Apple juice has about the same level of acidity as orange juice, but it doesn’t have the same acidic bite because the two have different acid profiles. The primary acid in orange juice is citric acid, while apple juice is high in malic acid, which tastes less bitter than citric acid.

Even though apple juice contains about six acids, only a few are present in significant amounts, according to a 2005 report in the Journal of Food Composition and Analysis. After malic acid, the next most predominant acids are quinic and chlorogenic acids, followed by a small amount of citric acid.

Malic Acid Boosts Energy

When cells in your body produce energy, they follow a step-wise chain of reactions. Each step requires the interaction of specific compounds before the next step can begin. All steps must be completed in order to synthesize energy. Malic acid is needed to complete one of the steps. Because malic acid has such an essential job, your body makes its own rather than relying on dietary sources.

Malic acid shows promise for treating calcium kidney stones, reported the Journal of Endourology in February 2014. It’s also used together with magnesium to help reduce pain caused by fibromyalgia and to relieve the exhaustion of chronic fatigue syndrome. More research is needed to verify malic acid’s ability to improve all of these health conditions, however.

Quinic Acid Supports Metabolism

Quinic acid is the second most abundant acid in apple juice. When healthy volunteers took quinic acid, researchers at Lund University in Sweden found that levels of nicotinamide and tryptophan also increased, according to an article in Phytotherapy Research in March 2009.

Nicotinamide is the form of niacin the body uses to make enzymes that metabolize carbs, fats and protein. The amino acid tryptophan is converted into serotonin, which helps regulate mood and sleep cycles.

Chlorogenic Acid for Diverse Benefits

Your cup of apple juice also contains chlorogenic acid, which is an antioxidant naturally produced by plants. Chlorogenic acid is the subject of ongoing studies because it's one of the primary acids found in coffee.
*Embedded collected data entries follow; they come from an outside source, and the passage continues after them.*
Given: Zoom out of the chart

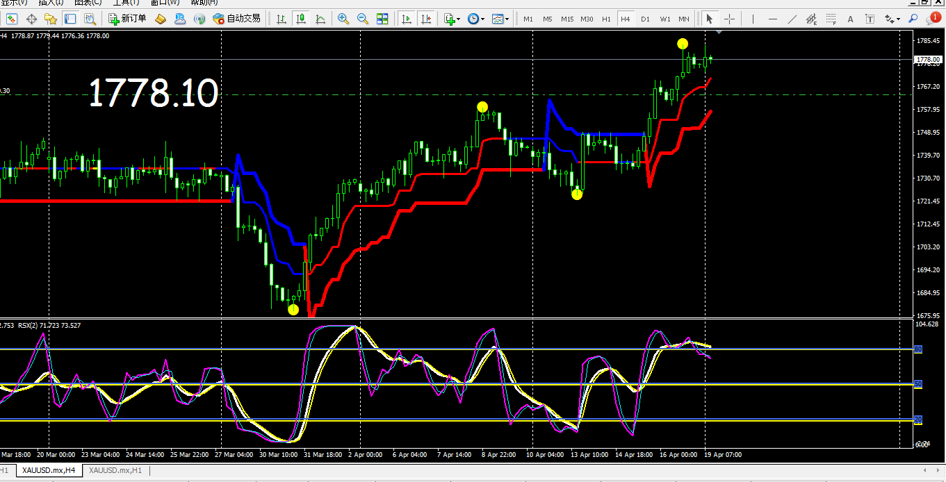Looking at the screenshot, I should [x=363, y=19].
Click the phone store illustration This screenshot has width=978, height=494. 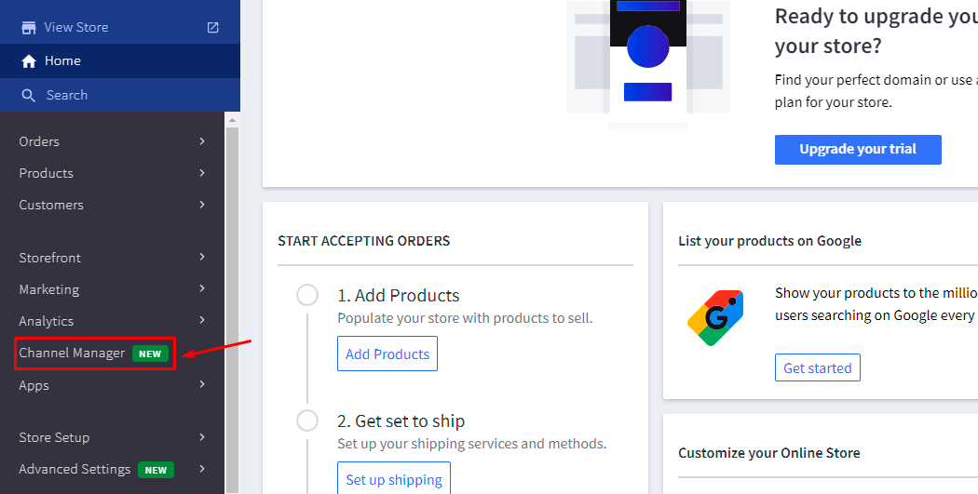pyautogui.click(x=648, y=60)
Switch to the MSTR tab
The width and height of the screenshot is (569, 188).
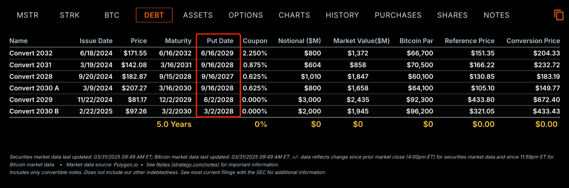tap(28, 15)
When chlorogenic acid was given to laboratory mice, they lost weight and their levels of triglycerides went down, according to a report in Food and Chemical Toxicology in March 2010. Chlorogenic acid also shows promise for lowering the risk of diabetes by preventing peaks in blood sugar, according to studies cited in Evidence-Based Complementary and Alternative Medicine in August 2013.